Step 6: root @ server~]#cd /root/.ssh
Step 7: root @ server .ssh~]#ls
The above step used to check whether the private and public keys are located in .ssh folder or not.
Step 8: root @ server .ssh~]#cp id_rsa.pub authorized_keys
The above step gives that to copy the public keys to an authorized key.
Step 9: After the above steps get over then move to client virtual machine where we must download puttygen.exe and putty.exe by using putty website and this exe file must be saved in same path.
Step 10: we must transfer the private key which is generated in server to client virtual machine through ftp.
Step 11: open the puttygen.exe then click file and gotoload private key and click generate for display the key in text box present in the puttygen.exe while doing we must we give passphrase which we created during generation of keys.
Step 12: then click save private key to convert the private key into .ppk key format where it help to connect the server by authorized key.
Step 13: open the putty.exe there we must enter our ip address in the space where ip address is mentioned.
Step 14: then click ssh in putty.exe where we must select 2 only option present on either side of the putty.exe.
Step 15: then click connection option located under ssh where we must upload our ppk format privatekey by clicking auth option located in ssh.
Step 16: then click session option from putty.exe where we must create a session for generating authorized key through which client connected to server through that key only.

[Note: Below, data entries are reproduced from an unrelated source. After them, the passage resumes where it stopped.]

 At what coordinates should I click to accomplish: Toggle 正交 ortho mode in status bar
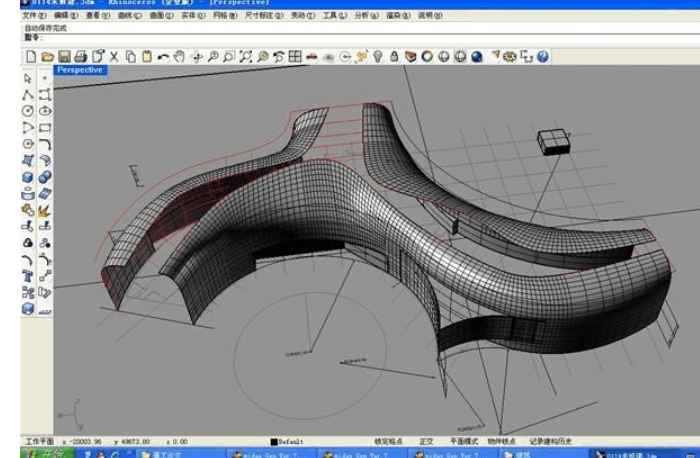coord(427,440)
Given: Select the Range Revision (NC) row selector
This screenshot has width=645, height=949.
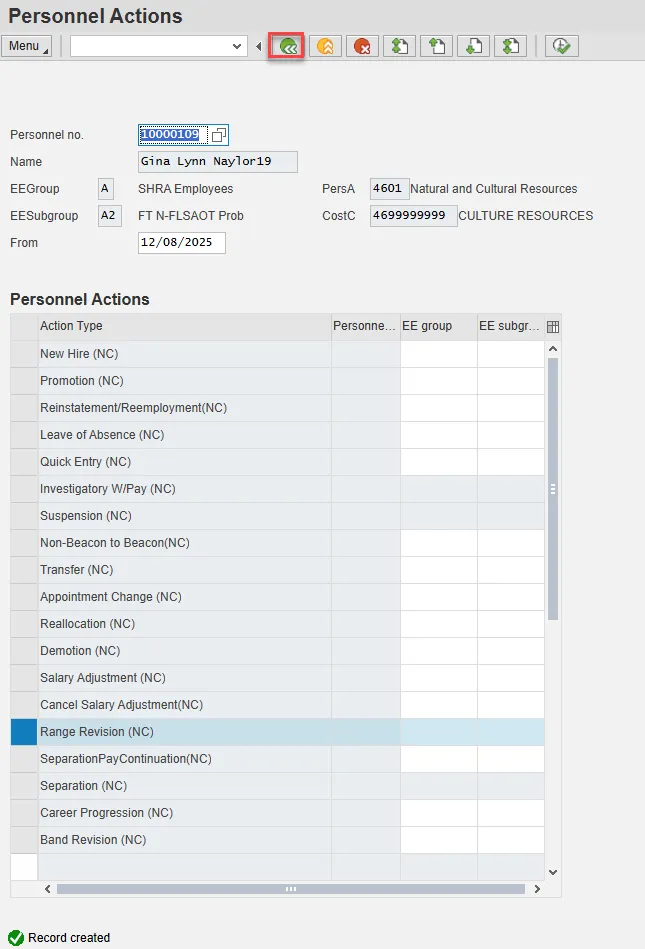Looking at the screenshot, I should click(x=24, y=732).
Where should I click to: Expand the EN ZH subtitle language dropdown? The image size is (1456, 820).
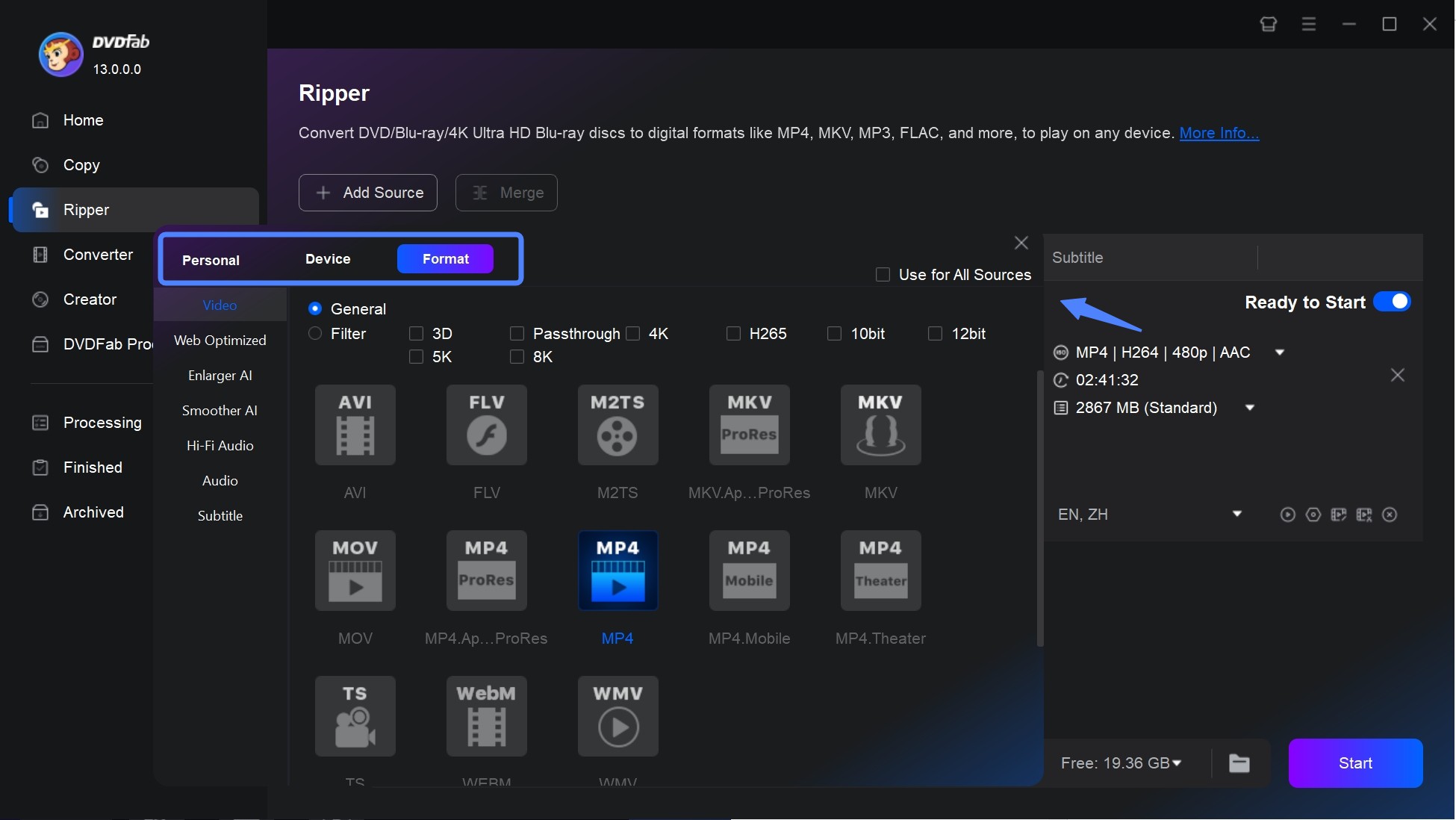pyautogui.click(x=1237, y=514)
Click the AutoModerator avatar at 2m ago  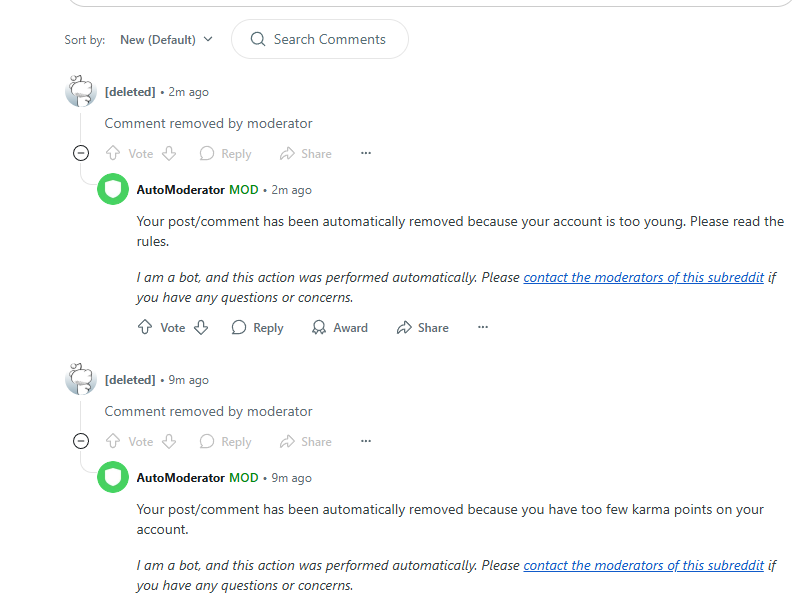113,189
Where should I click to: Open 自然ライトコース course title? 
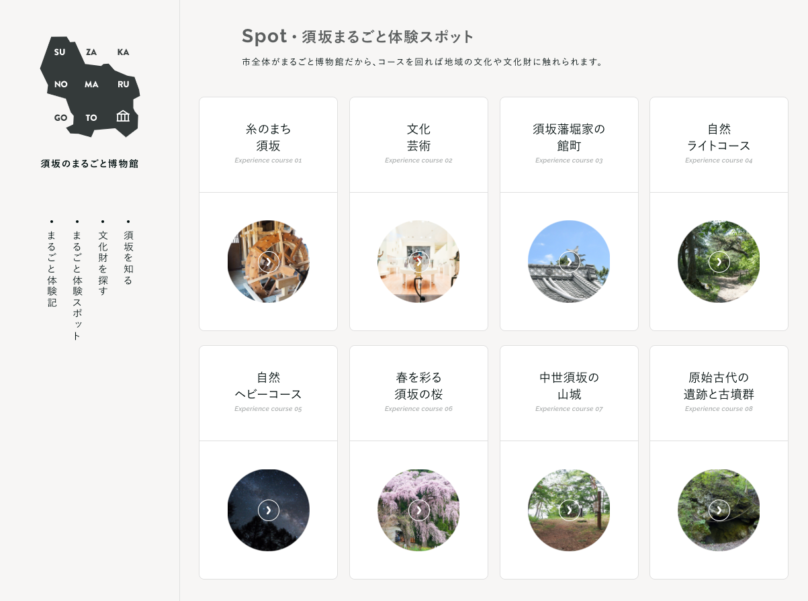pos(719,137)
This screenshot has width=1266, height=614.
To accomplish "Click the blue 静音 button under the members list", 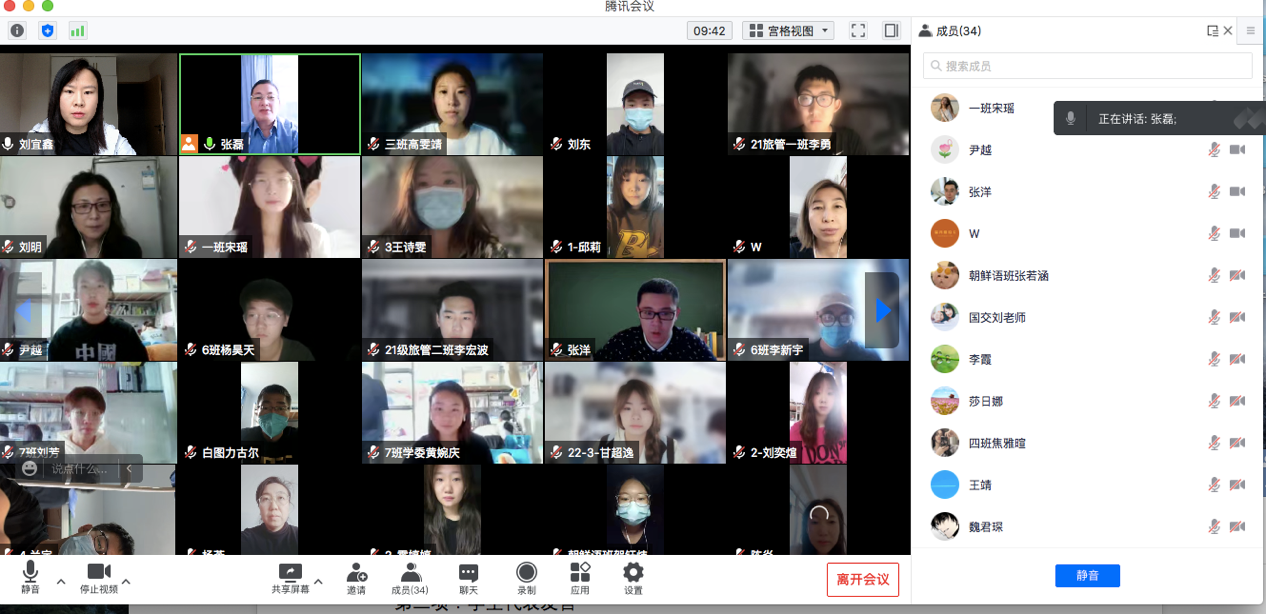I will (1087, 576).
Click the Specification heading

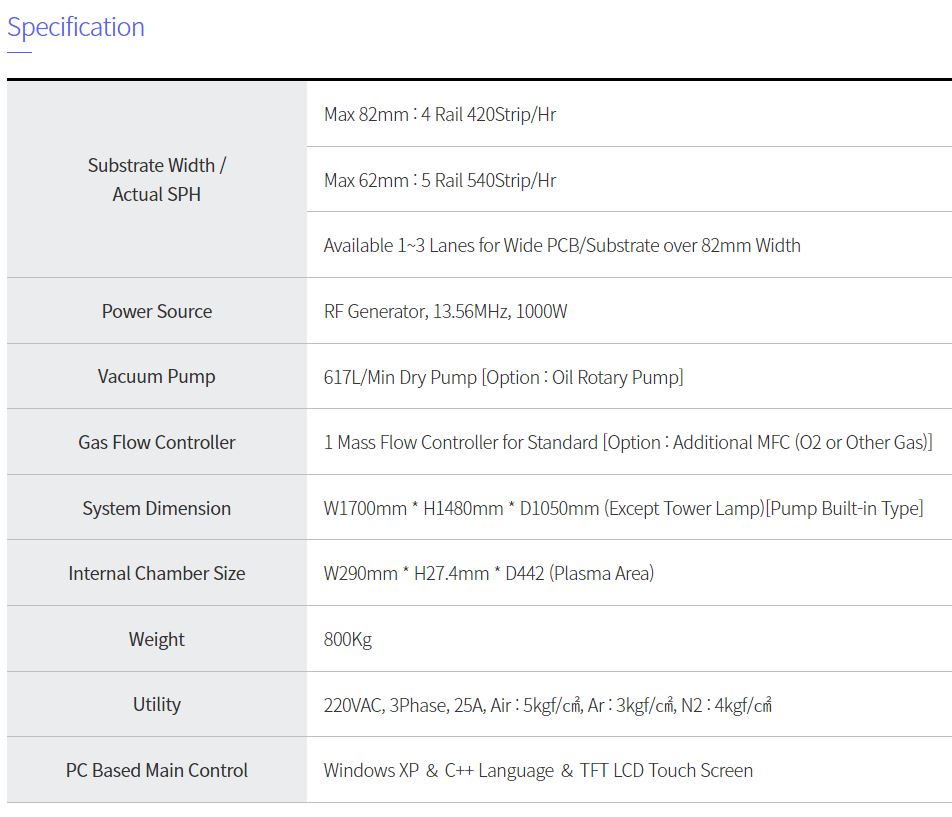coord(76,27)
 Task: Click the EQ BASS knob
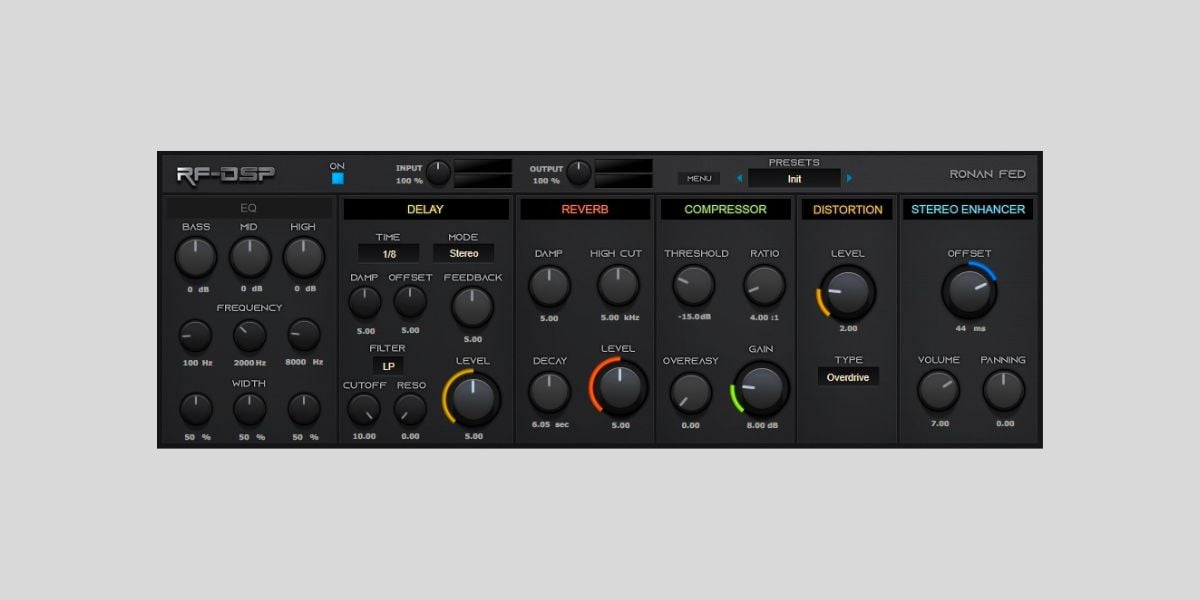tap(196, 258)
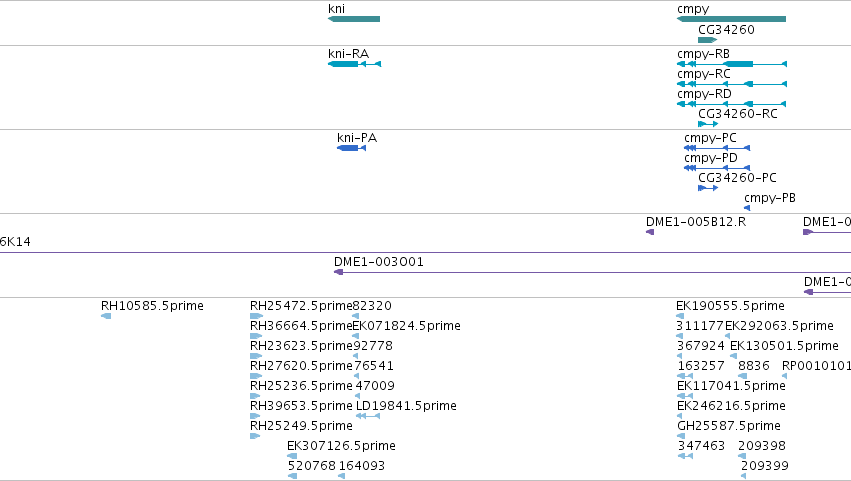Select the cmpy gene bar
Image resolution: width=851 pixels, height=481 pixels.
coord(731,19)
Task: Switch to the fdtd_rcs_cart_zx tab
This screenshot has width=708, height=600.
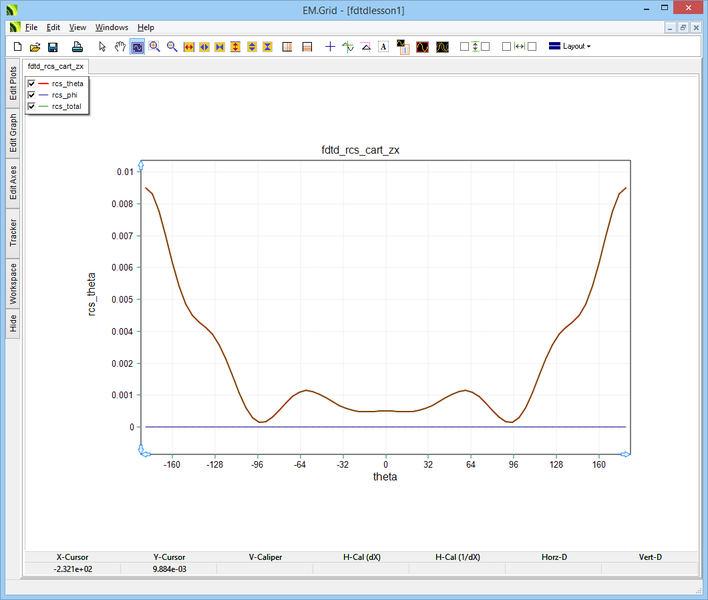Action: tap(55, 66)
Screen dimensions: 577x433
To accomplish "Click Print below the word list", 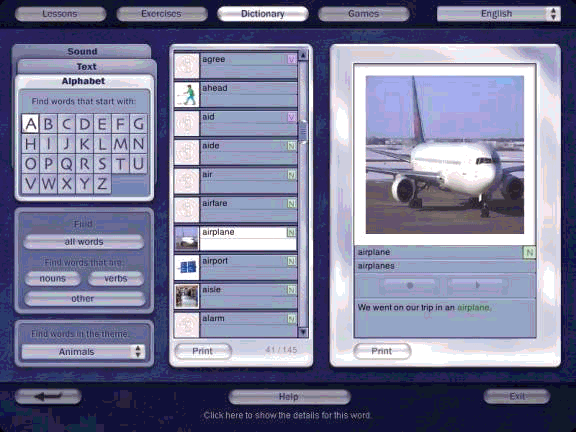I will tap(203, 351).
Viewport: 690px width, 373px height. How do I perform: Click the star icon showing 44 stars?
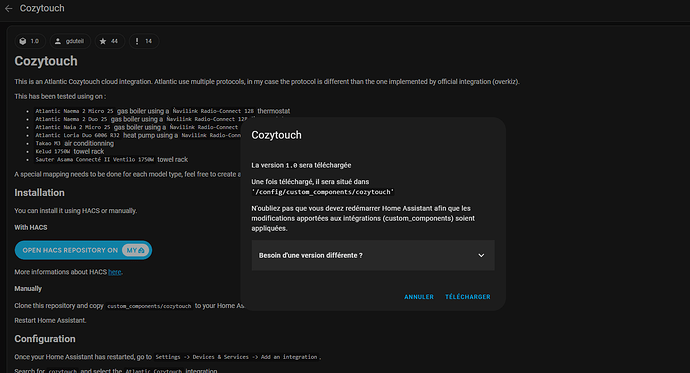(x=103, y=41)
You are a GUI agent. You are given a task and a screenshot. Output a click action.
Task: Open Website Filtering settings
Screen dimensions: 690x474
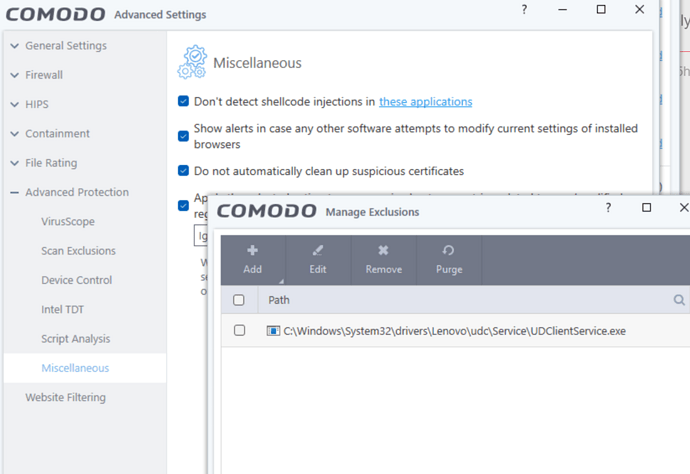pyautogui.click(x=65, y=397)
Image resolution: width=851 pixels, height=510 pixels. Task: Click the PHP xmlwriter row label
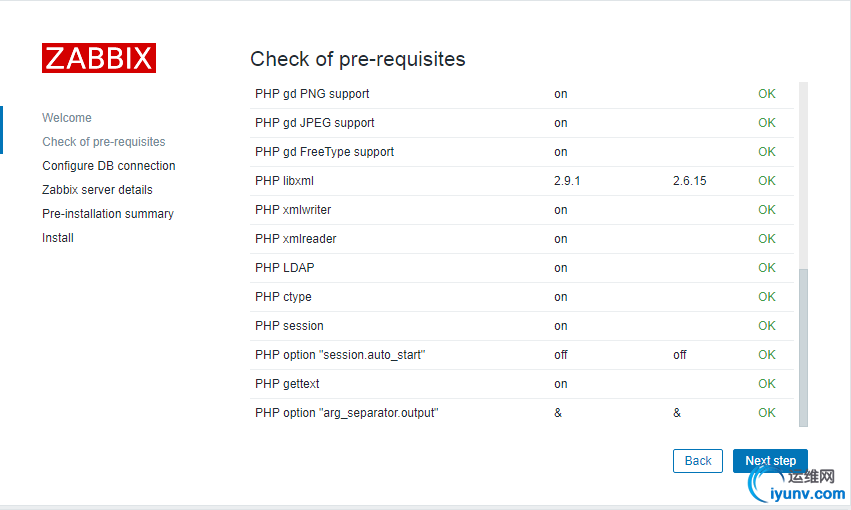tap(293, 210)
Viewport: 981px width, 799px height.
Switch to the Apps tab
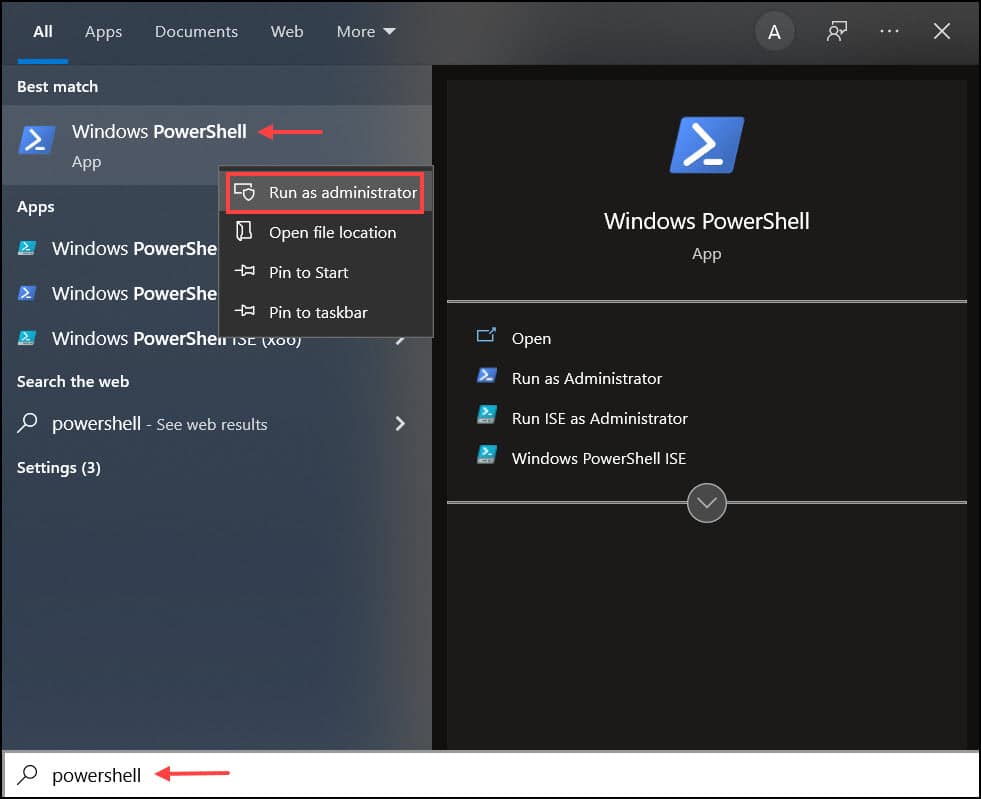(x=103, y=31)
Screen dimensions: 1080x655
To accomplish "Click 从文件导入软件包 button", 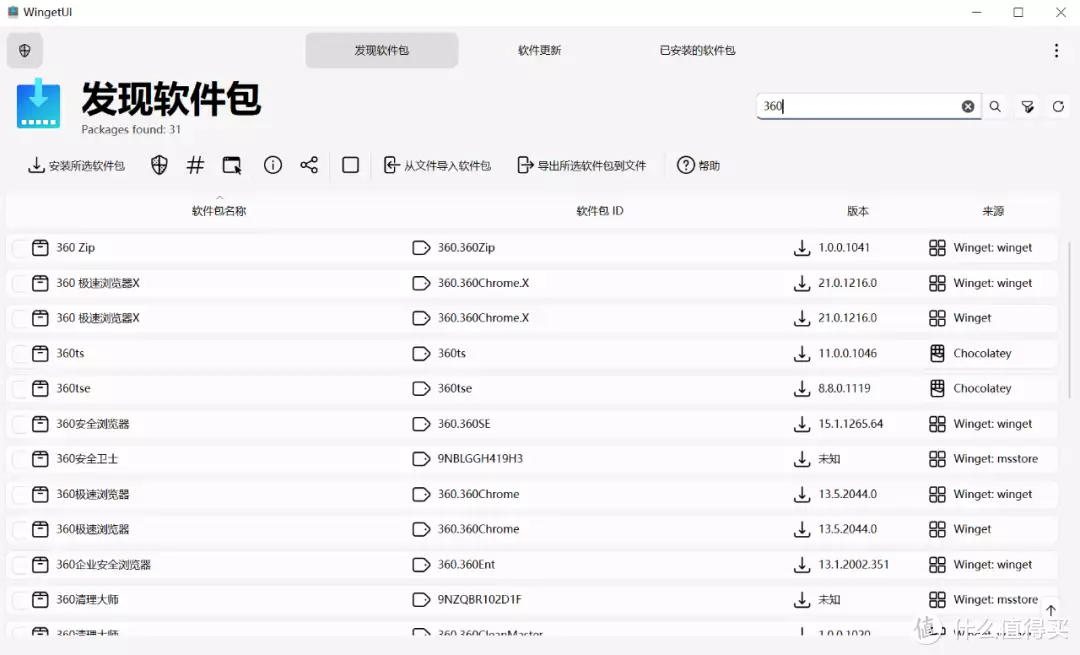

Step 17: then click save the session with the name and double click the saved session where it as login to connect with server then type root for login.
Step 18: after typing root enter and we find that authenticating with public key "imported -openssh-key" will be displayed in the window.
Step 19: then we must check whether the client is connect with the server and the server get accessed with client machine and we must check the command through openssh.
ADITO SSL VPN CONFIGURATION
Step 1:root @ server~]#cd /usr/local/bin/
Here we get into the folder where the aditorar file.
Step 2: root@ server~]# tar xvzf adito-0.9.1.gz
This will extract the adito files to adito folder.
Step 3: root@ server~]# cd adito-0.9.1
In order to install we have get into the folder.
Step 4: root@ server adito-0.9.1~]#sudo ant install
This will install the adito.
Step4: The setup will ask to point your browser http://server.namgroup21.com:28080 then we have to type the address in the browser then the setup wizard starts
Step 5: In next step we have to select create a new certificate in configure certificate screen
Step 6: In next screen it will ask to enter the keystroke passphrase, this is done to generate the encrypted keystroke passphrase
Step 7: In next screen we have to create new certificate by entering the required details like hostname,company,organization,company,town,state,country - click next.
Step 8: The next step in creating certificate we have to give the folder as built-in.
Step9: In next screen we have to create a super user and password for the user to access the ftp and SSH services through this SSL based application
Step10: The next step is to configure the web server where we can accept the defaults and proceed to next screen.
Step11: The next screen is for creating proxy web server we do need that so give next
Step 12: The setup is complete and now it validate the settings once everything is done we have to give exit installer.
Step13: After the then we can go to command line and give ctrl + c
Step14: root@ server~]: sudo install-service
Step 15: root @ server~]: sudo ant start
This step tell about to start the service of the Adito Vpn.